— Start Material supplied —
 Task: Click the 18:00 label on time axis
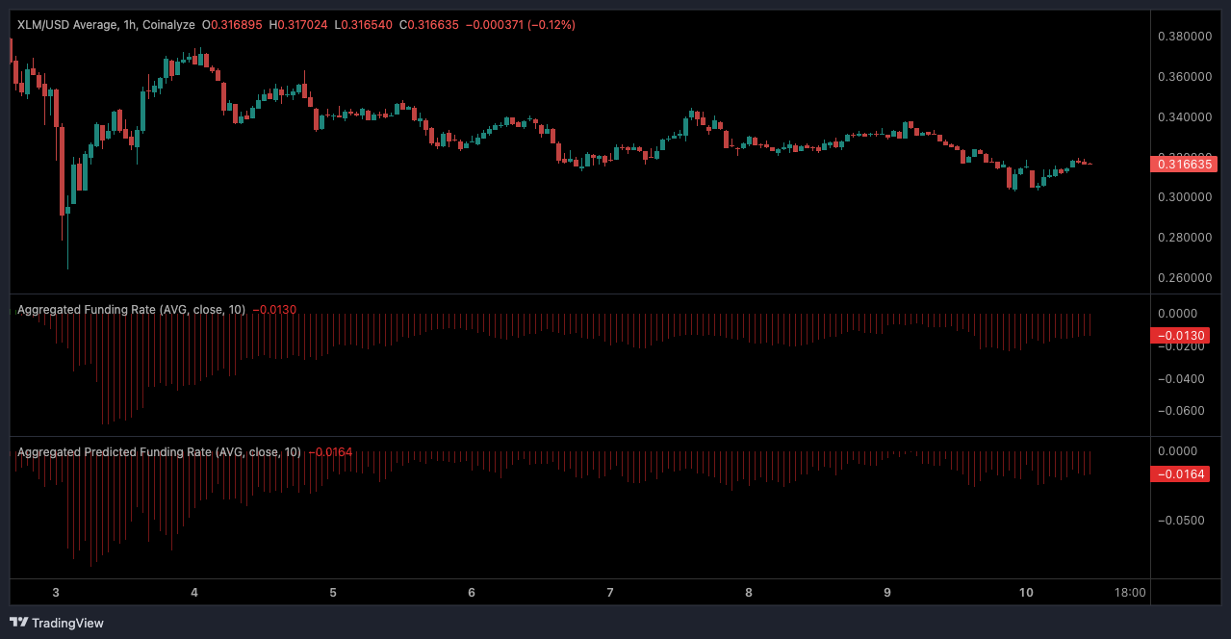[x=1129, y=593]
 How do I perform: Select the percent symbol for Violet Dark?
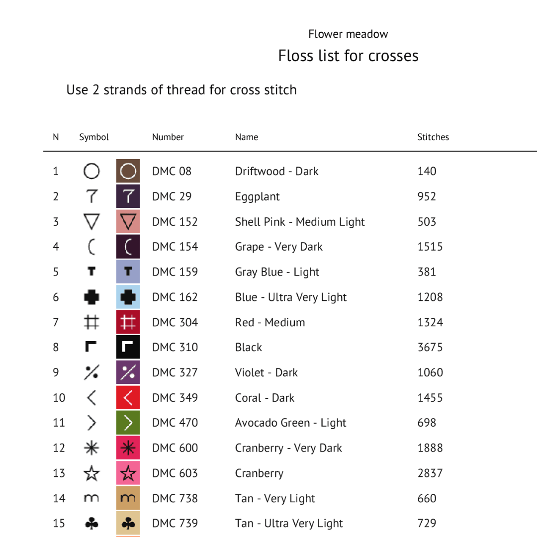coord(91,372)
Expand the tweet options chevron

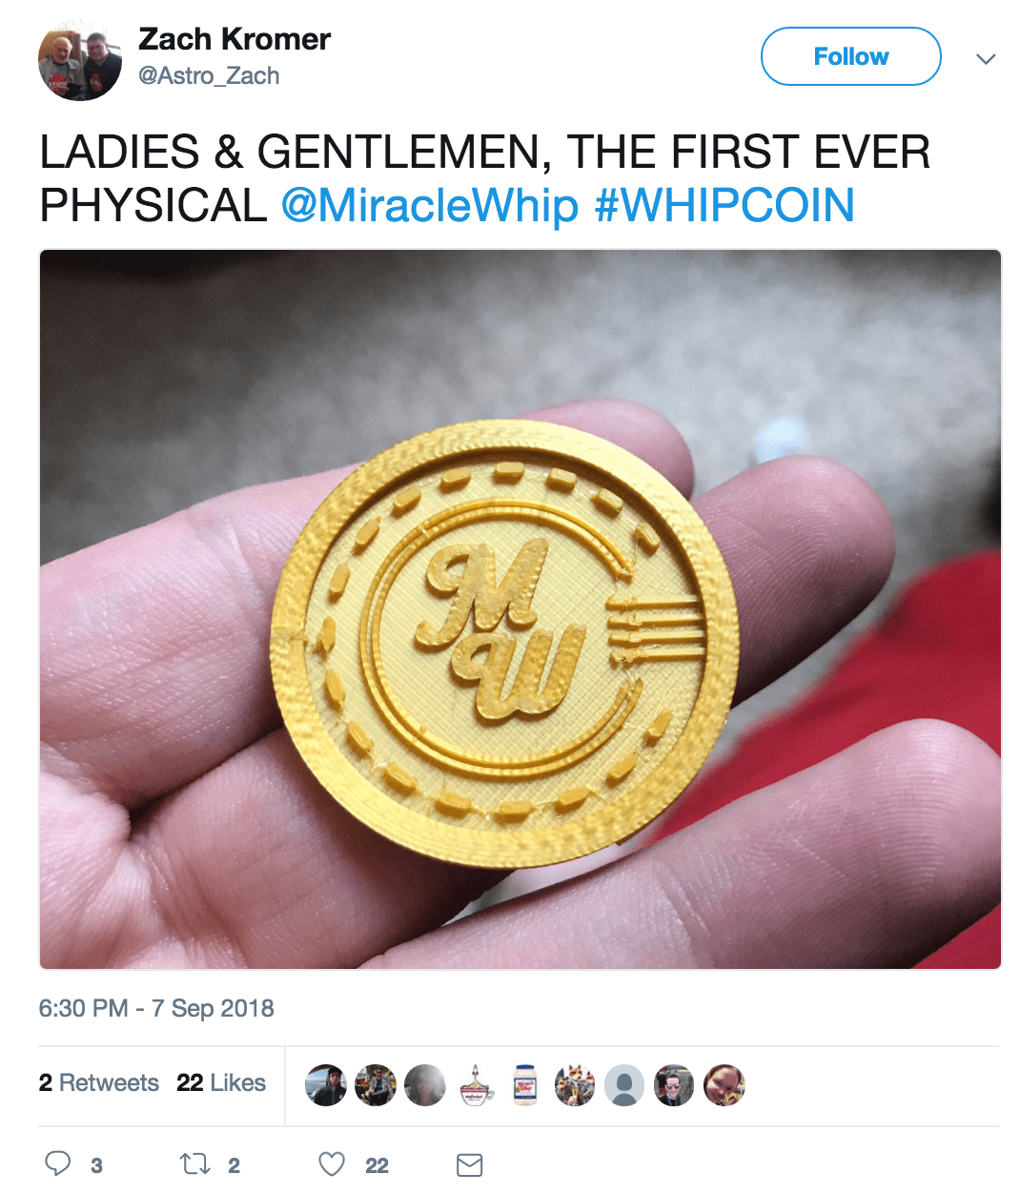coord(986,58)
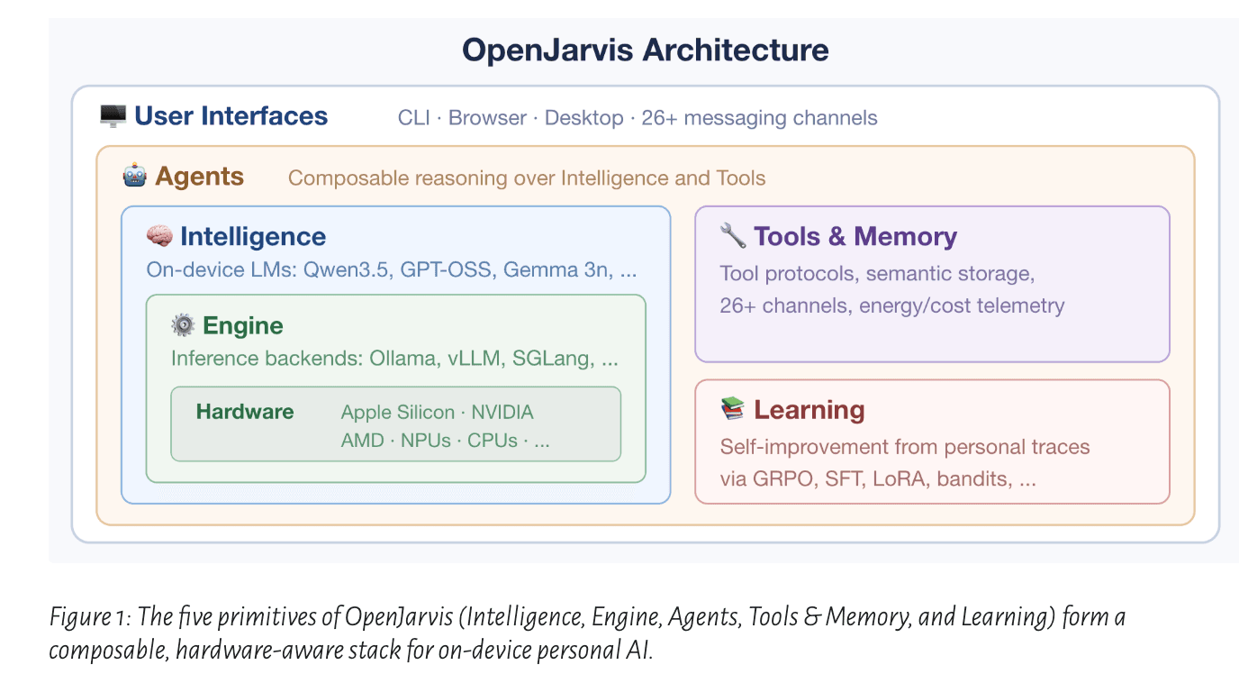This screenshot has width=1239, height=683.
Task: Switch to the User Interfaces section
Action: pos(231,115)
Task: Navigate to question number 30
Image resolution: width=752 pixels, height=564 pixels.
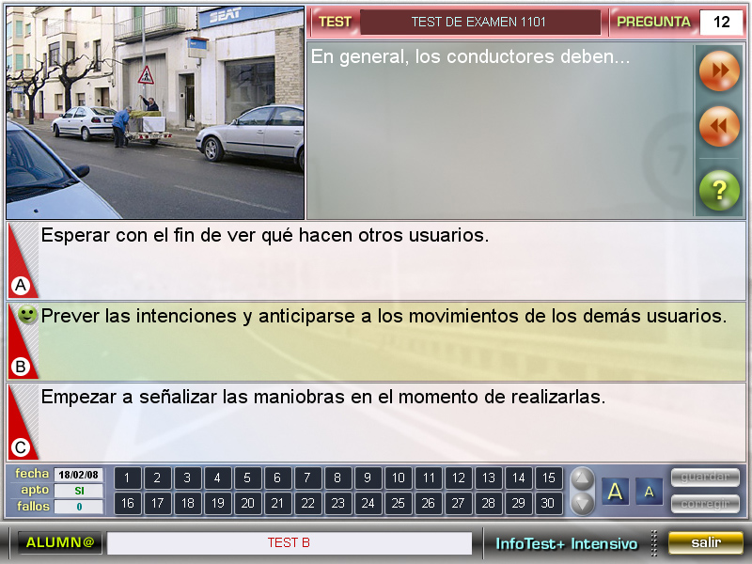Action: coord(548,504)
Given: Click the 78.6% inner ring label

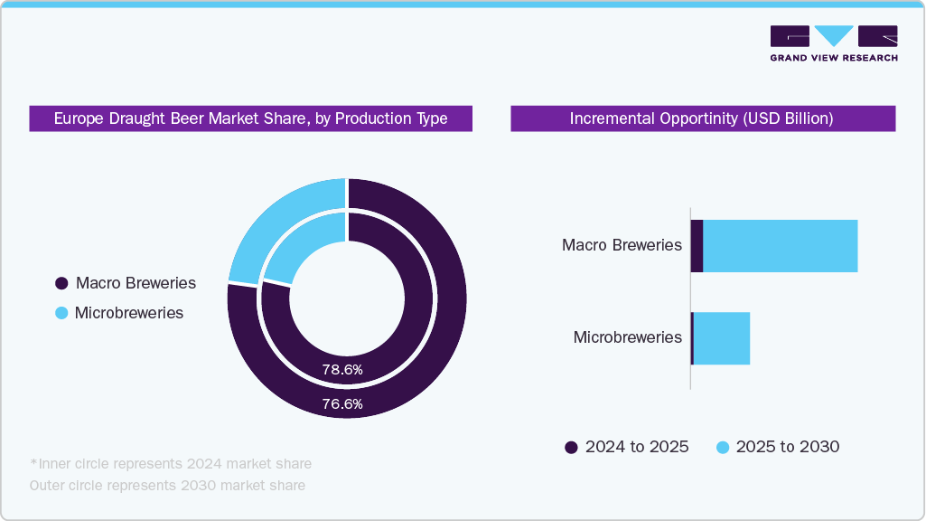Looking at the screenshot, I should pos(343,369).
— End Material supplied —
Copy all of the material above word for word, leaving out the pictures.

**Full output**
 Task: Click the 18:00 label on time axis
[x=1129, y=593]
 How do I perform: Select the percent symbol for Violet Dark?
coord(91,372)
Expand the tweet options chevron

coord(986,58)
This screenshot has width=1239, height=683.
Task: Switch to the User Interfaces section
Action: pos(231,115)
Task: Navigate to question number 30
Image resolution: width=752 pixels, height=564 pixels.
Action: coord(548,504)
Given: Click the 78.6% inner ring label

Looking at the screenshot, I should pos(343,369).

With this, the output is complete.